University President Drew G. Faust stared out into a packed, silent audience Monday night. She was in Harvard’s Science Center for a town hall meeting, set in front of a crowd of hundreds of University affiliates concerned about the prevalence of sexual assault on campus.
Earlier in the day, the Association of American Universities released the results of a much anticipated sexual assault climate survey from last spring, and the results, in Faust’s own words, were “deeply disturbing.” Thirty-one percent of surveyed senior women at the College said they had experienced sexual contact without their consent during their time at Harvard, and 16 percent said they had experienced nonconsensual completed or attempted sexual penetration.
There was no applause or murmuring after Economics professor David I. Laibson ’88, a member of the University's sexual assault task force, presented Harvard’s specific results. Laibson took his seat in the front row and Faust rose. For 45 minutes, she fielded questions from a visibly emotional and perturbed crowd, all the while maintaining a certain candidness and concern.
“I find these numbers anguishing,” she began. “Anguishing for the individuals whose lives have been devastated, anguishing for all of us who want to believe that this is a community defined by our care and respect for one another.”
Aside from her occasional meetings with Undergraduate Council—which do not often draw the same crowd or intensity—Faust does not typically field questions at length from undergraduates. On Monday night, though, she approached the task eagerly, scanning through an alert audience, handpicking attendants to share questions and often criticisms.
One asked Faust how she would characterize the University’s response to sexual assault.
“I think these numbers show it’s completely insufficient,” Faust responded. “We have a huge amount of work to do and we need to change this culture and these kinds of realities.”
Another undergraduate asked about Harvard’s plans for addressing cases of sexual assault in dormitories. Looking up over her front-row cadre of top administrators including Provost Alan M. Garber ’76 and Dean of the College Rakesh Khurana, Faust emphasized the importance of communal collaboration in tackling the issue.
“This is not just my responsibility, though it’s certainly my responsibility. It’s the responsibility of every single person in this room, and we need to make sure that this is not the community which we live in for very long,” she said. “We need to make this different, and all of us need to be engaged in doing that.”
Other students focused on final clubs—a topic about which Faust recently spoke out—and social spaces on campus, as well as orientations for students about Harvard’s sexual assault procedures and resources.
Faust’s answers made it clear that her distress over the survey results comes from a deeply personal place, and she elaborated on that feeling after the forum.
In an interview, Faust referenced the 90 senior women at the College who reported experiencing completed or attempted penetration without their consent during their time at the College.
“I just think that’s horrifying,” she said. “It just tears me apart, so I do see the individuals and that's why it makes me so upset.”
In recent years, Harvard and other universities across the nation have come under scrutiny from the U.S. Department of Education, especially surrounding Title IX and administrative responses to sexual assault.
On a campus where change is often slow, Faust seems committed to rallying Harvard students, faculty, and affiliates around this issue.

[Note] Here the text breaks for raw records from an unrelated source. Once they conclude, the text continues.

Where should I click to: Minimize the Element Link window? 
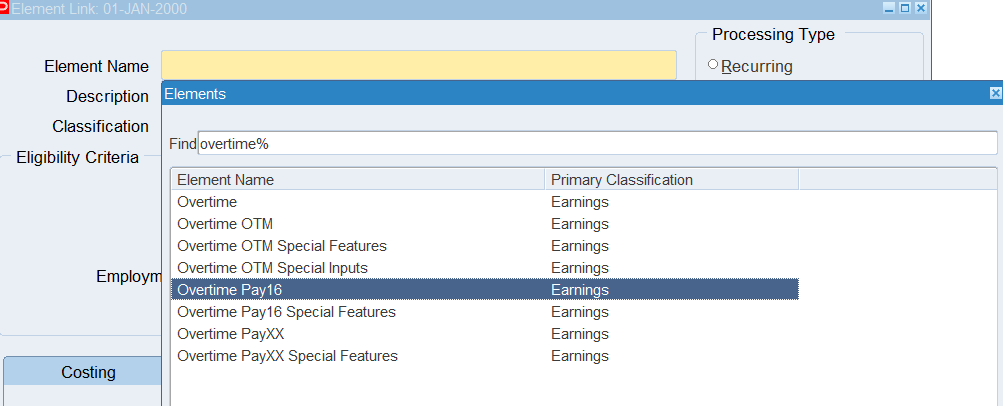point(889,8)
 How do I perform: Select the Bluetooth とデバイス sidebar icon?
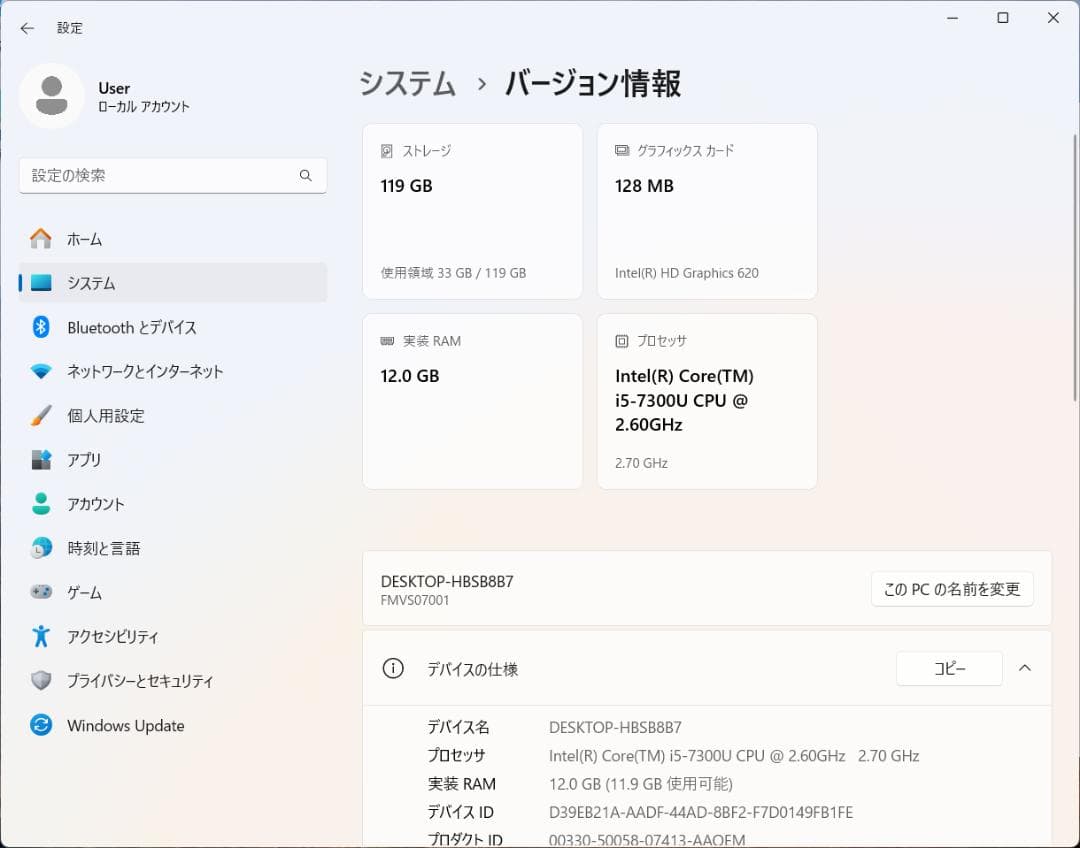pyautogui.click(x=40, y=327)
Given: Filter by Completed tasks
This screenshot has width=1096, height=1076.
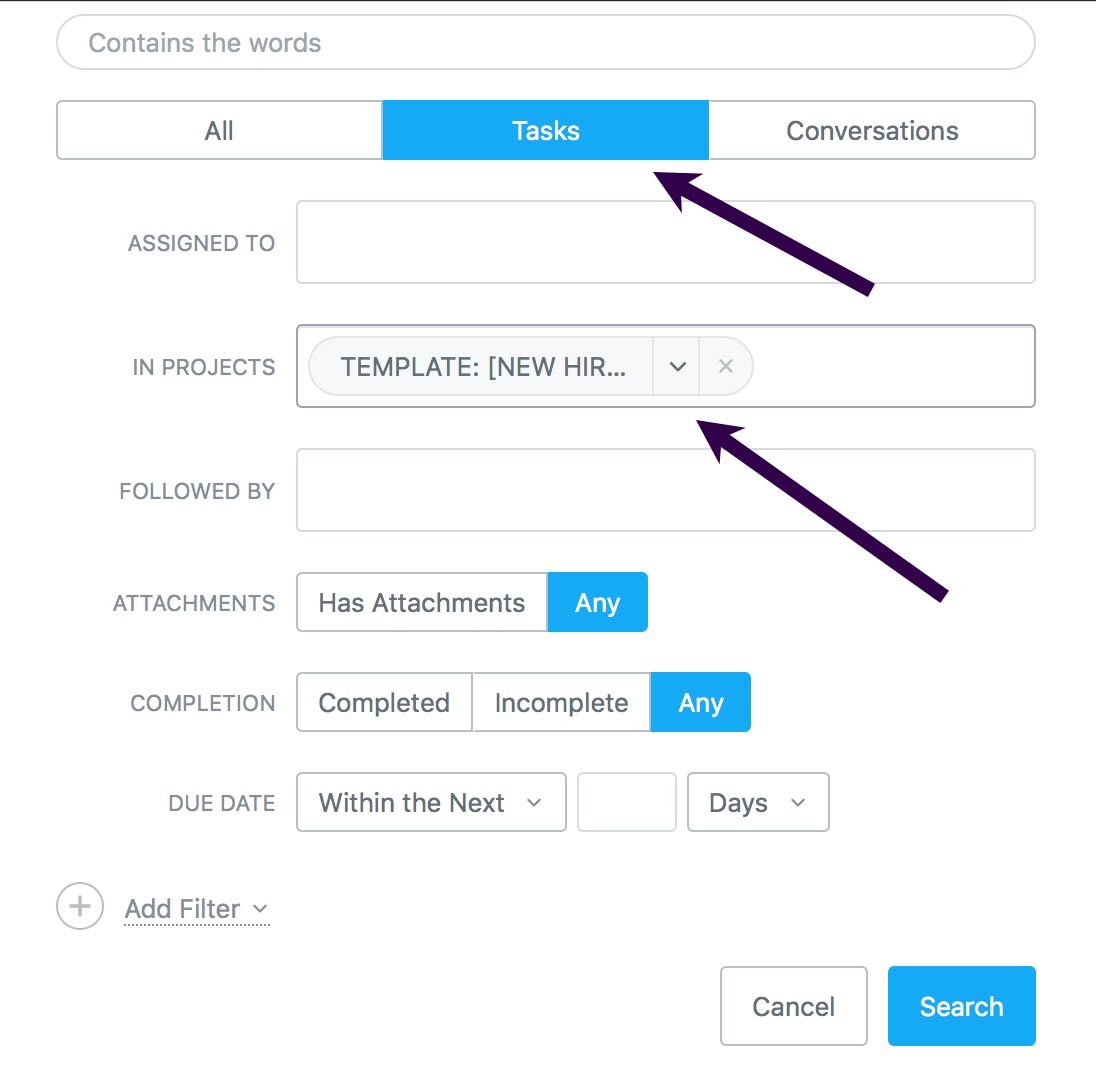Looking at the screenshot, I should click(384, 702).
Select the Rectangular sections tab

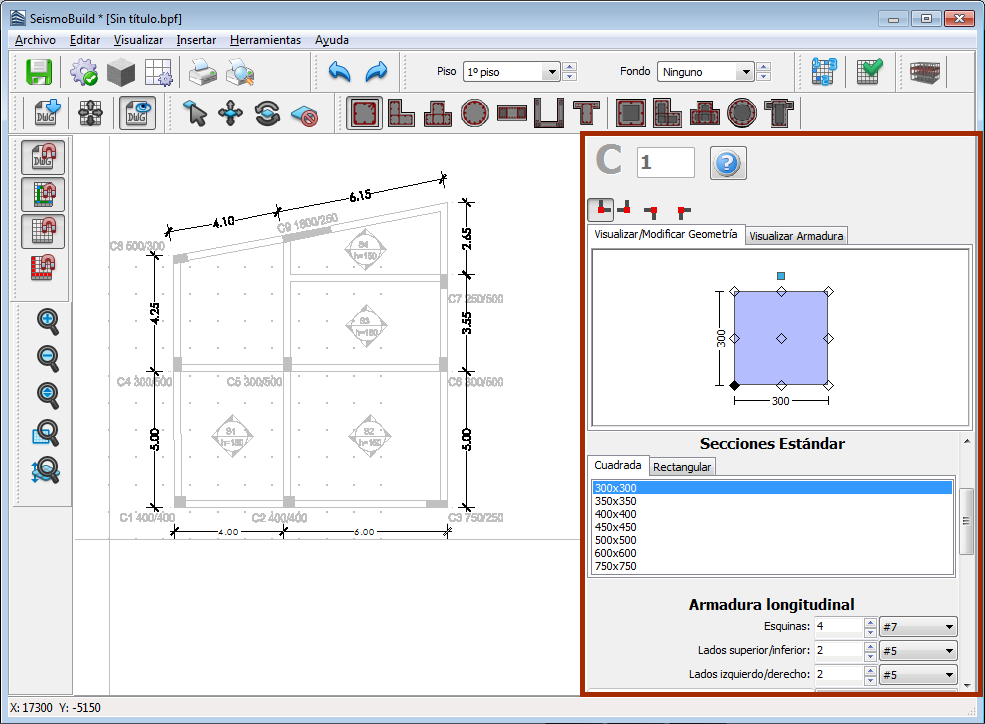(682, 467)
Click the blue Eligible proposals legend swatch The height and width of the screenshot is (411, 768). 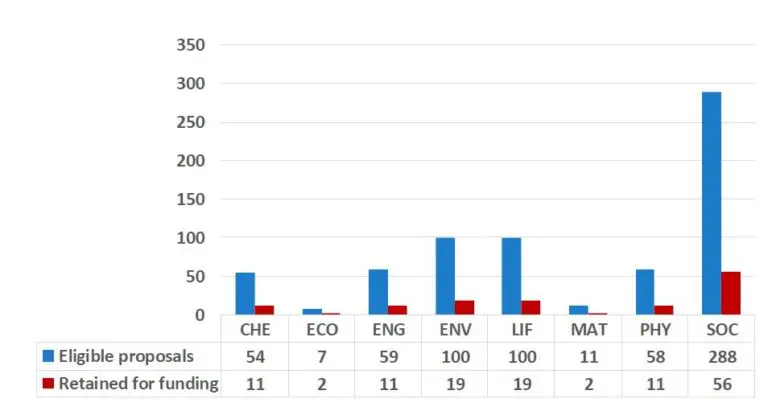[x=48, y=357]
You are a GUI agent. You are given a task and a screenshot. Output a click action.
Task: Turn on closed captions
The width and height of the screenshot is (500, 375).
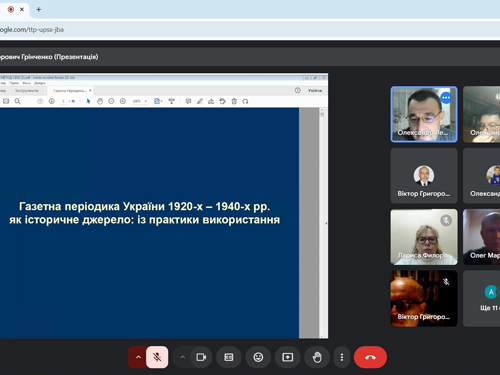229,357
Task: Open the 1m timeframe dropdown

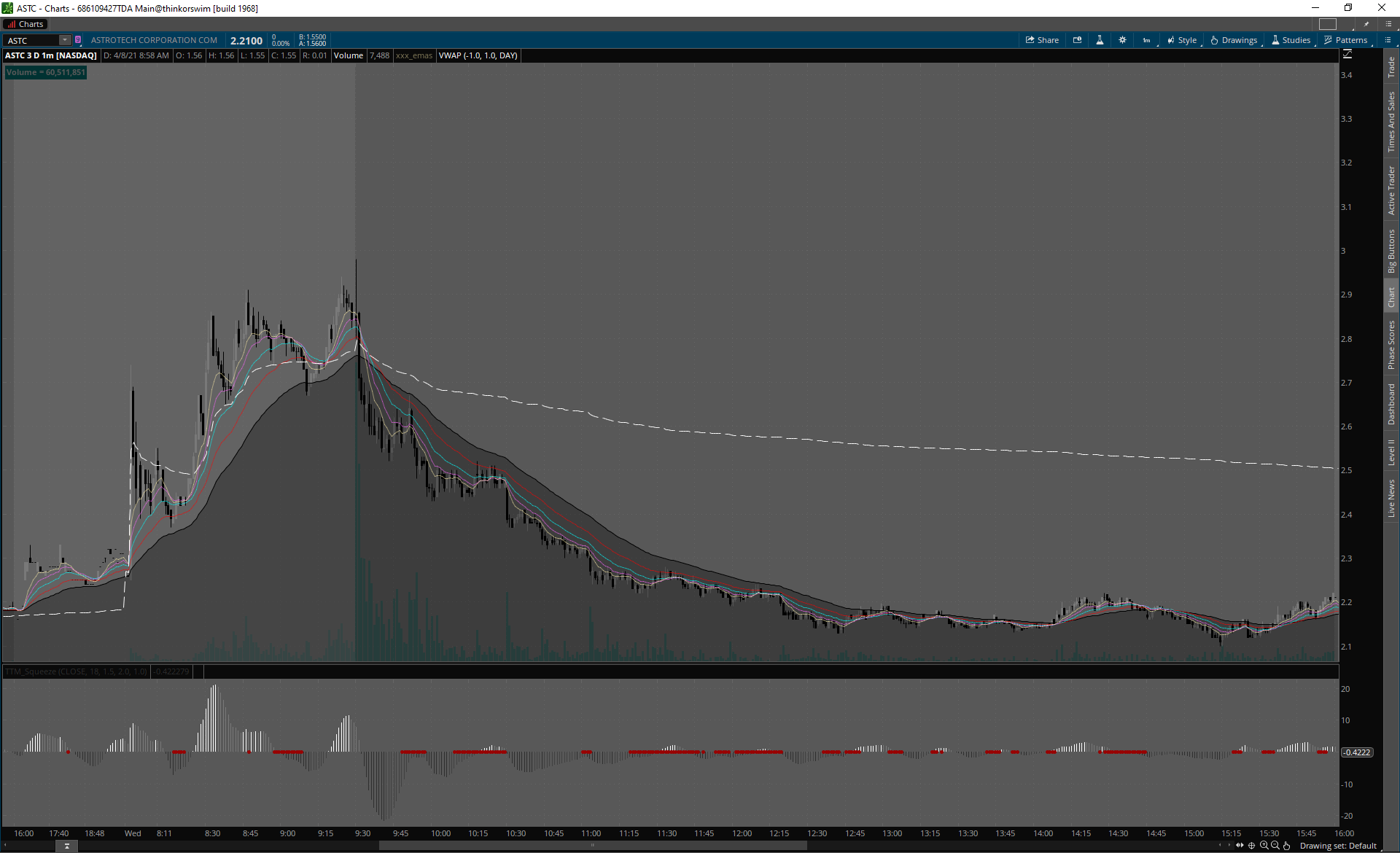Action: point(1147,40)
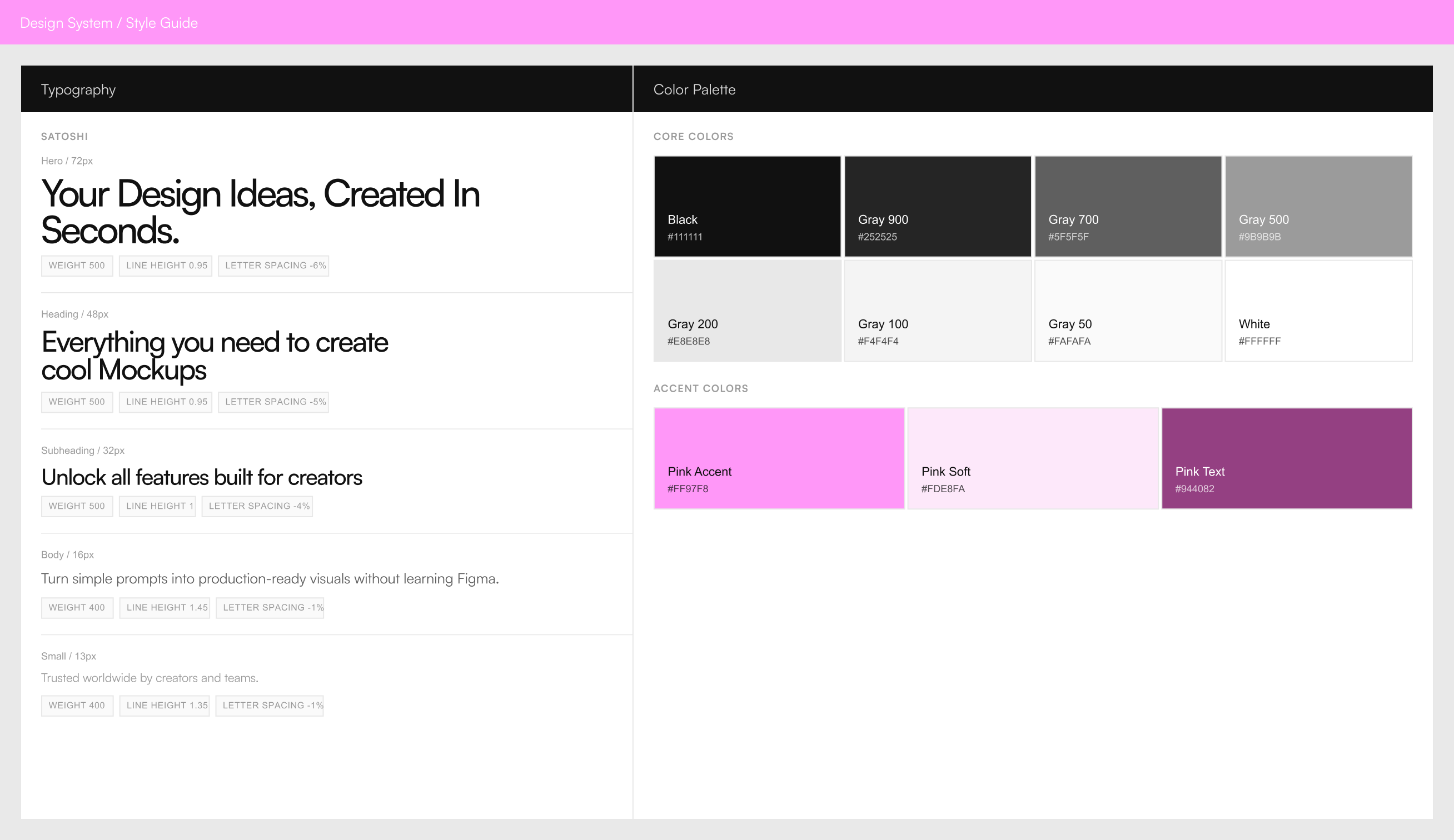
Task: Click the WEIGHT 400 tag under Small
Action: point(77,706)
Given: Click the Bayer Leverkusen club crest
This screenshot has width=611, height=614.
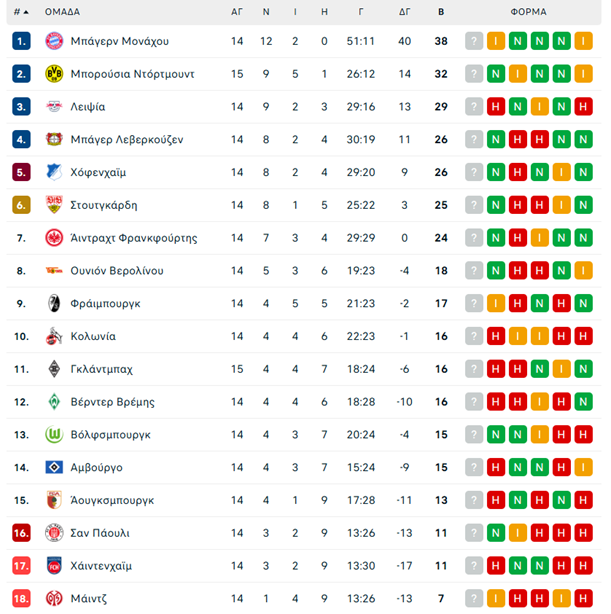Looking at the screenshot, I should click(x=54, y=139).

In April 2014, she convened a task force focused on sexual assault and misconduct in response to these concerns, and she has followed the advice it has offered, such as increasing funding for the student sexual assault support services. In July 2014, Harvard unveiled a new University-wide sexual assault policy and procedures, as well as a centralized investigatory office for complaints, the Office for Sexual and Gender-Based Dispute Resolution.
Some of those changes have faced criticism, but on Monday night, Faust promised further meetings and forums.
“It still makes me sad that this is something that troubles this university and these individuals and all of us so very deeply,” she said afterwards. “It shouldn’t. It’s not the institution, it’s not the community I want Harvard to be.”